Losses in steel and iron ore futures in China deepened on Wednesday over worries of the widening trade spat between China and the US, although modest compared with the previous session’s slide.
Slower construction demand in China, the world’s top steel consumer and producer, also weighed on steel prices, with iron ore futures trading near a two-month low.
The most-active October rebar on the Shanghai Futures Exchange was down 2.9 percent on Tuesday.
The most-traded September iron ore on the Dalian Commodity Exchange fell 0.8 percent to 451.50 yuan ($69.77) per tonne, adding to a 4.6 percent drop in the prior session when it touched a two-month trough of 443.50 yuan.
Worries that a growing trade row between China and the US could hurt the Chinese economy fueled a selloff in risky assets, with steel and iron ore futures among the hardest hit.

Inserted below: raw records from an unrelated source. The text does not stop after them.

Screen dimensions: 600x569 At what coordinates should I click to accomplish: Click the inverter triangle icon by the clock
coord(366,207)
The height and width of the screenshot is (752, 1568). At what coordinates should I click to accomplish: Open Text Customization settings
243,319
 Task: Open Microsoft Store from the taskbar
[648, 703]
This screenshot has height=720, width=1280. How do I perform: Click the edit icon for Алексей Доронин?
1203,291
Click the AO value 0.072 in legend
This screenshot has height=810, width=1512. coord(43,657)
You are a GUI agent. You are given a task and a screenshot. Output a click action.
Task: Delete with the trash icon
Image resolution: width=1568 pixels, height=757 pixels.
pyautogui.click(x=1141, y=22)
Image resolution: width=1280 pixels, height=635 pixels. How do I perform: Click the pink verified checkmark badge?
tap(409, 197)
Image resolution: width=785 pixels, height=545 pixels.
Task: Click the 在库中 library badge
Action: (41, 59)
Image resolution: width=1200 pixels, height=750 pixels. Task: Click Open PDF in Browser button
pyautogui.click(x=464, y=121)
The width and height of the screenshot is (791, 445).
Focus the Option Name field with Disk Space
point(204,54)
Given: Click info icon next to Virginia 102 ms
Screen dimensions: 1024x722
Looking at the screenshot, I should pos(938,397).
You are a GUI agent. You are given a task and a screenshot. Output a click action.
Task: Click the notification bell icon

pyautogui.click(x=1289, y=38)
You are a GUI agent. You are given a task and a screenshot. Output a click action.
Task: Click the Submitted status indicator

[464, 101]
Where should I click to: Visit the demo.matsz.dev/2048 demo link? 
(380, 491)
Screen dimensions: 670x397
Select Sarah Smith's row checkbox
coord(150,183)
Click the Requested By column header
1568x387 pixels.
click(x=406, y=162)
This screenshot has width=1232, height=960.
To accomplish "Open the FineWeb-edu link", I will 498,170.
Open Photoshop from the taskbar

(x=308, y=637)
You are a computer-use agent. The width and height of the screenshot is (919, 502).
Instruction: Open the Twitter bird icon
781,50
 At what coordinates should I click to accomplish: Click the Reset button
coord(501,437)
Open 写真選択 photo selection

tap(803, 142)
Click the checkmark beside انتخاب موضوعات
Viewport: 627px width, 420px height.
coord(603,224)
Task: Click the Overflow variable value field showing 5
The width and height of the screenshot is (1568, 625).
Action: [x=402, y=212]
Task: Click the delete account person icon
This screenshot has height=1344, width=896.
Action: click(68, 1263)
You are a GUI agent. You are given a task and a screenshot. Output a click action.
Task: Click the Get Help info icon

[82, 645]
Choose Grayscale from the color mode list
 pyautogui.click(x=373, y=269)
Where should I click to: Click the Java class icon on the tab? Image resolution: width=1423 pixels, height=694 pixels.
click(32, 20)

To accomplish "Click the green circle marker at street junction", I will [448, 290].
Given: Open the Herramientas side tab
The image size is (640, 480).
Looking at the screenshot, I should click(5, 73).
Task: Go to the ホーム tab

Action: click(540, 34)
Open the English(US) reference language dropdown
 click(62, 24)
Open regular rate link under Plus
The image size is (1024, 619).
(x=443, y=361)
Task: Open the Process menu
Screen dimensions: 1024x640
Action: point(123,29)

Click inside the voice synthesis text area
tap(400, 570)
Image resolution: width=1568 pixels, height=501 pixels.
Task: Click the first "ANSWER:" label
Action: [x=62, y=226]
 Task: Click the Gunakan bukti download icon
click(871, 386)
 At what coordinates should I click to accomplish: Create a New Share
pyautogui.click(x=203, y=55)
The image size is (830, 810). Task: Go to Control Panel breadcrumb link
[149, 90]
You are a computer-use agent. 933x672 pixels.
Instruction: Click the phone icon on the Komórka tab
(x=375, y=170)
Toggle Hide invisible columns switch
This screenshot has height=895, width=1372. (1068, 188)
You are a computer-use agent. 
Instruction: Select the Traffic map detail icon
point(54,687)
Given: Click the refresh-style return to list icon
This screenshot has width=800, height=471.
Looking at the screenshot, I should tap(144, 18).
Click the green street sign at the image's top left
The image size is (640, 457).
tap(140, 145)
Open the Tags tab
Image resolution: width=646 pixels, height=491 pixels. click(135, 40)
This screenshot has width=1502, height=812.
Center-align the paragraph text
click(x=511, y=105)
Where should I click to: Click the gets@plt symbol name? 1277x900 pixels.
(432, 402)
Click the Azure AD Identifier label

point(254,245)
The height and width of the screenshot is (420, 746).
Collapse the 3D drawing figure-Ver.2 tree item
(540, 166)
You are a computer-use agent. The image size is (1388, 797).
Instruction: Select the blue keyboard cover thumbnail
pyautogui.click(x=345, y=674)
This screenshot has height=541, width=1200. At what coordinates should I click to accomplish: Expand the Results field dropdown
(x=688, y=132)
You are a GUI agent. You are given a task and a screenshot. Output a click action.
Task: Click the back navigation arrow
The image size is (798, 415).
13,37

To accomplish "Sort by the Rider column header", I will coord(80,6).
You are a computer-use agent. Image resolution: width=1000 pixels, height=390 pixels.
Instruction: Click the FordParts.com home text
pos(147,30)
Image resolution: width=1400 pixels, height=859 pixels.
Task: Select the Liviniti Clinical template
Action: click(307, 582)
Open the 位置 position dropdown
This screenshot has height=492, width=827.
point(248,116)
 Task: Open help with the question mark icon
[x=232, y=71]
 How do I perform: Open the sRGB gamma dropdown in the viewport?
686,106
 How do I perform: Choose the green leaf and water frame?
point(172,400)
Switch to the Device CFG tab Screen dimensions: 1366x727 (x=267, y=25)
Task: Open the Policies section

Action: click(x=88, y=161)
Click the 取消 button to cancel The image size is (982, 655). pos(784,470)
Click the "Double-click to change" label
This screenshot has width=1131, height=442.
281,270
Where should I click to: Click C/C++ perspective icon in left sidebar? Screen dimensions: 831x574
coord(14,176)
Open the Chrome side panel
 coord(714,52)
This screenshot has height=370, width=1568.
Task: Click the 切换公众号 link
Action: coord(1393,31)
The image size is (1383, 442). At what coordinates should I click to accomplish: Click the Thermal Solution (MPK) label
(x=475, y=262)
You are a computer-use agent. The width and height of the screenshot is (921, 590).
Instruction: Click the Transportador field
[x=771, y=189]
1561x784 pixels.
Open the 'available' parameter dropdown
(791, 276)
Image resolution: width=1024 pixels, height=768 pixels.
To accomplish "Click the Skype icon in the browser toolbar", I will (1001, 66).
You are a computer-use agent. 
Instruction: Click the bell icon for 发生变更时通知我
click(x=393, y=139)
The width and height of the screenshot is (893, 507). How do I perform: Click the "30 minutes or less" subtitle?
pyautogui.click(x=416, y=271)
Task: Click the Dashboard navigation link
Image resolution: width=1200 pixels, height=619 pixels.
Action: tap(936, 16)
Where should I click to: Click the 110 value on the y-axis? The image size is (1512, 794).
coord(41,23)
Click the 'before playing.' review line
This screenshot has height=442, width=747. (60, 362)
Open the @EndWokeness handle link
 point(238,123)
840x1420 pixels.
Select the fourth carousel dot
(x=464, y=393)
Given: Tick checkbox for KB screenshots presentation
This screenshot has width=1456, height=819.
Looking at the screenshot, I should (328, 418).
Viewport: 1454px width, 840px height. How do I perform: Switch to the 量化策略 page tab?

Trump threatened on Monday to hit $200 billion worth of Chinese imports with 10 percent tariffs.
The widened coverage of the US tariffs that could include steel-made products in China would affect Chinese steel demand, said Kevin Bai, an analyst at CRU consultancy in Beijing.
“Prices may be quite volatile in the short-term, but relatively in the long-term may face some downside risk,” he said.
That is partly because Chinese steel demand is seeing some weakness, with the hot weather in the northern part of the country and rains in the south hampering construction activity, said Bai.